As an example, assume we’ve created a digestion which contains a single topic of image data. We want to download these images and store them as individual files locally. When we create the digestion, we specify that it should use the Basic Digestion workflow. This workflow will create the record indexes as well as the record blobs, but will stop at the finalizing state. Once it has reached the finalizing state, you could run something like the following:

import os
from lqs import LogQS
from lqs.transcode import Transcode

lqs = LogQS()
transcoder = Transcode()

digestion_id = "cf893115-e194-4b93-bf24-06fcf7c49437" # our digestion's ID
image_dir = f"digestion_images/{digestion_id}"
os.makedirs(image_dir, exist_ok=True)

topics = {}
record_iter = lqs.utils.iter_digestion_records(digestion_id)
for digestion_part_id, part_entry, record_bytes in record_iter:
    topic_id = str(part_entry.topic_id)
    if topic_id not in topics:
        topics[topic_id] = lqs.fetch.topic(topic_id).data
    topic = topics[topic_id]
    record_data = transcoder.deserialize(
        message_bytes=record_bytes,
        type_name=topic.type_name,
        type_encoding=topic.type_encoding,
        type_data=topic.type_data,
    )
    image_bytes = lqs.utils.get_record_image(record_data, format="PNG", return_bytes=True)
    with open(os.path.join(image_dir, f"{part_entry.timestamp}.png"), "wb") as f:
        # image_bytes is io.BytesIO
        f.write(image_bytes.getbuffer())

The result of running this will be a folder with all the images from the digestion stored as PNG files.

Once you’re finished with this digestion, you should transition it to completed which will then perform the final cleanup of the digestion. This is important so as to avoid storing unncessary data (the record blobs) in the object store, but the digestion _can_ be kept in the finalizing state for as long as needed if the record blobs will be used in the future.

lqs.update.digestion(digestion_id, data={"state": "completed"})
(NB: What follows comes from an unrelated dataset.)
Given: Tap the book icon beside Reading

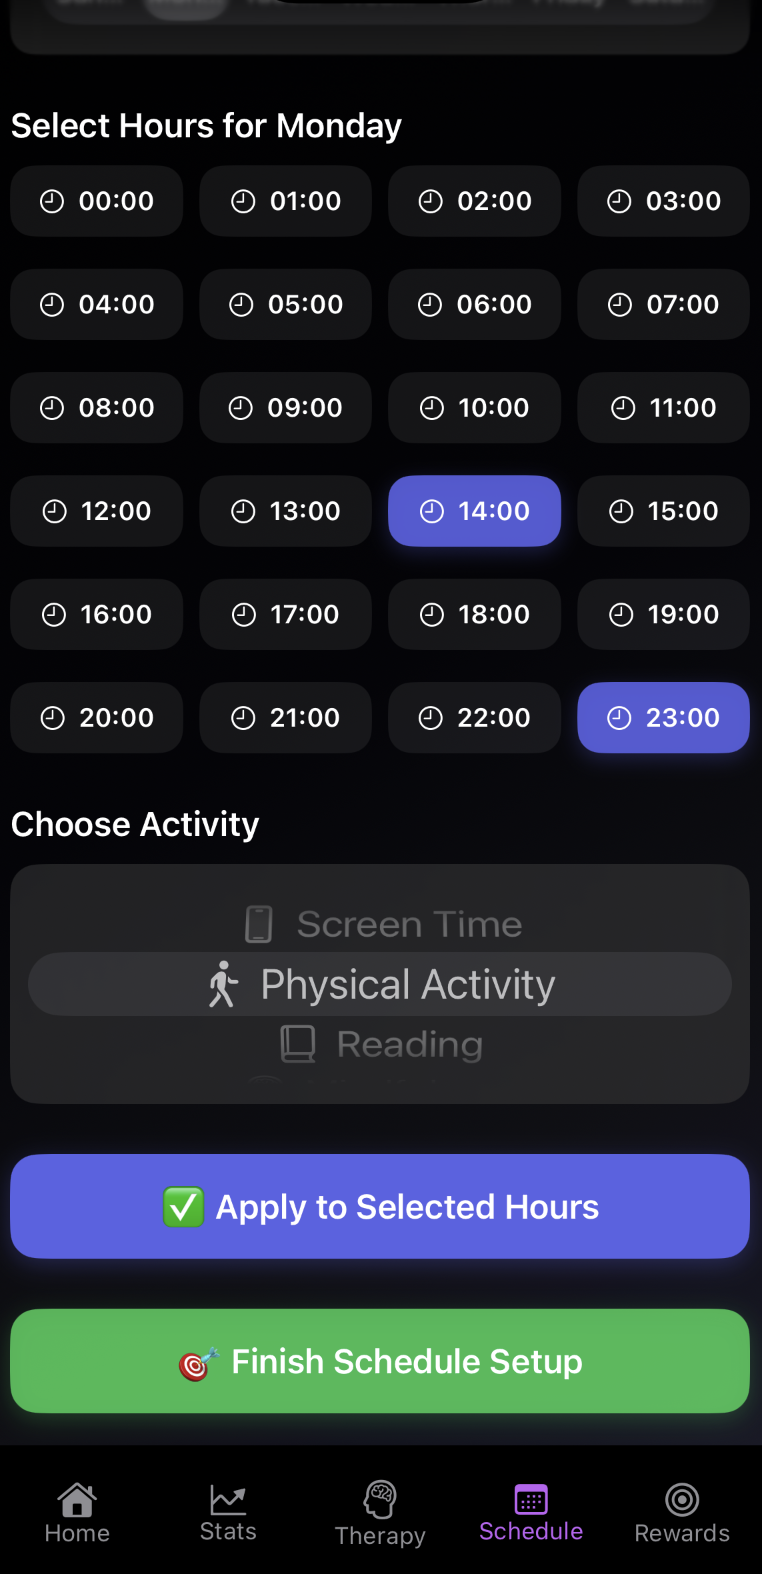Looking at the screenshot, I should click(298, 1044).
The decision to leverage digestions like this, compared to fetching record data through the iter_record_data method or on a record-by-record basis, is based on a number of variables which will be context dependent. Digestions incur some overhead in that they need to process the indexes and blobs as well as some overhead for setting up the iterator, but once this is ready, downloading data this way will be much more efficient than using the other approaches. In general, you’ll want to download record data on a record-by-record basis if you only need to download a few records, while you’d use the record iterator if you need to download many records where selecting the records beforehand isn’t feasible, while you’d use the digestion iterator if you need to download many more records and you can afford the overhead of creating the digestion.